=== Extracted information ===
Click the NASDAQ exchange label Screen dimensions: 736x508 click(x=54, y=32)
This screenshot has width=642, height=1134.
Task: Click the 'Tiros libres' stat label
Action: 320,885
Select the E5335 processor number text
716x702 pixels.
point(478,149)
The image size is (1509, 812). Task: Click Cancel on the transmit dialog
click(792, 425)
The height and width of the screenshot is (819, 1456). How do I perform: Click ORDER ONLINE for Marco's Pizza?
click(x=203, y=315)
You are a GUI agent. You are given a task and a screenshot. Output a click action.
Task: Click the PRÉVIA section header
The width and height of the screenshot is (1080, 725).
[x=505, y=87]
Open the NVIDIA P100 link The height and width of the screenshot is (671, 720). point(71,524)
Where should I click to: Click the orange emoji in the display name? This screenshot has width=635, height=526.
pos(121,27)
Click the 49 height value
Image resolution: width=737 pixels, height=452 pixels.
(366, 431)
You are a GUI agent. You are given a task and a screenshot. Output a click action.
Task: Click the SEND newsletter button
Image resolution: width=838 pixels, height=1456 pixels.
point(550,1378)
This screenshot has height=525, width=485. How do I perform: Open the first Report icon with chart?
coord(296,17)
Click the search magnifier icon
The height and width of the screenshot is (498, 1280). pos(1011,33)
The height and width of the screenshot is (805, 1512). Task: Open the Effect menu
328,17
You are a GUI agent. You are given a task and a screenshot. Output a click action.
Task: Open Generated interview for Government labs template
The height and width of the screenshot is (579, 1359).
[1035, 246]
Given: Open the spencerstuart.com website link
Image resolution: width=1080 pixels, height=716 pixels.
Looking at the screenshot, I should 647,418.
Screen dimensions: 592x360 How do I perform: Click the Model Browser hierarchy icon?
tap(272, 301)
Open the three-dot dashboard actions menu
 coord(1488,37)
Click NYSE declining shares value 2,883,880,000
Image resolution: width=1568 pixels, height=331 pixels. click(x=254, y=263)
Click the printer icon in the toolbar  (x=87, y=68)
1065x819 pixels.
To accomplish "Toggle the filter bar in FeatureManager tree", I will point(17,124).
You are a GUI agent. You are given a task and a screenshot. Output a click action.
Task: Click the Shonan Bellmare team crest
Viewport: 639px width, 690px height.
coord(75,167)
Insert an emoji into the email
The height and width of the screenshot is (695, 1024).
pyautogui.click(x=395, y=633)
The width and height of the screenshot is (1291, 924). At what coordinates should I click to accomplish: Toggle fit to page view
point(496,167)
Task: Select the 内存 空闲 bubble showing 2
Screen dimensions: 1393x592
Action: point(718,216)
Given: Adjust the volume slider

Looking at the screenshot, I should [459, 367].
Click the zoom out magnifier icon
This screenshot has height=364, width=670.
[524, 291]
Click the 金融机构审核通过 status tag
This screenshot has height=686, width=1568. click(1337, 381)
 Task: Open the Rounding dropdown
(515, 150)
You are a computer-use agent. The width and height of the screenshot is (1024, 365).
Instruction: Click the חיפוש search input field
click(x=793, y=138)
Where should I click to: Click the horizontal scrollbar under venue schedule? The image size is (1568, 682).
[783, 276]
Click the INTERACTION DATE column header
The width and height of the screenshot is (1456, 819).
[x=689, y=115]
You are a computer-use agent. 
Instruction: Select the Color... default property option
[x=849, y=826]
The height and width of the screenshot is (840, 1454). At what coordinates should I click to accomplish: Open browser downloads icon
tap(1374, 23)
===
Aim - Retype everything from the line containing "You are a computer-use agent. The" down to the end of the entries, keeping every character unchanged and including both of those lines.

Solved problem -
You are a computer-use agent. The width and height of the screenshot is (1024, 365).
Instruction: Click the חיפוש search input field
click(x=793, y=138)
Where should I click to: Click the horizontal scrollbar under venue schedule? The image size is (1568, 682).
[783, 276]
Click the INTERACTION DATE column header
The width and height of the screenshot is (1456, 819).
[x=689, y=115]
You are a computer-use agent. 
Instruction: Select the Color... default property option
[x=849, y=826]
The height and width of the screenshot is (840, 1454). At what coordinates should I click to accomplish: Open browser downloads icon
tap(1374, 23)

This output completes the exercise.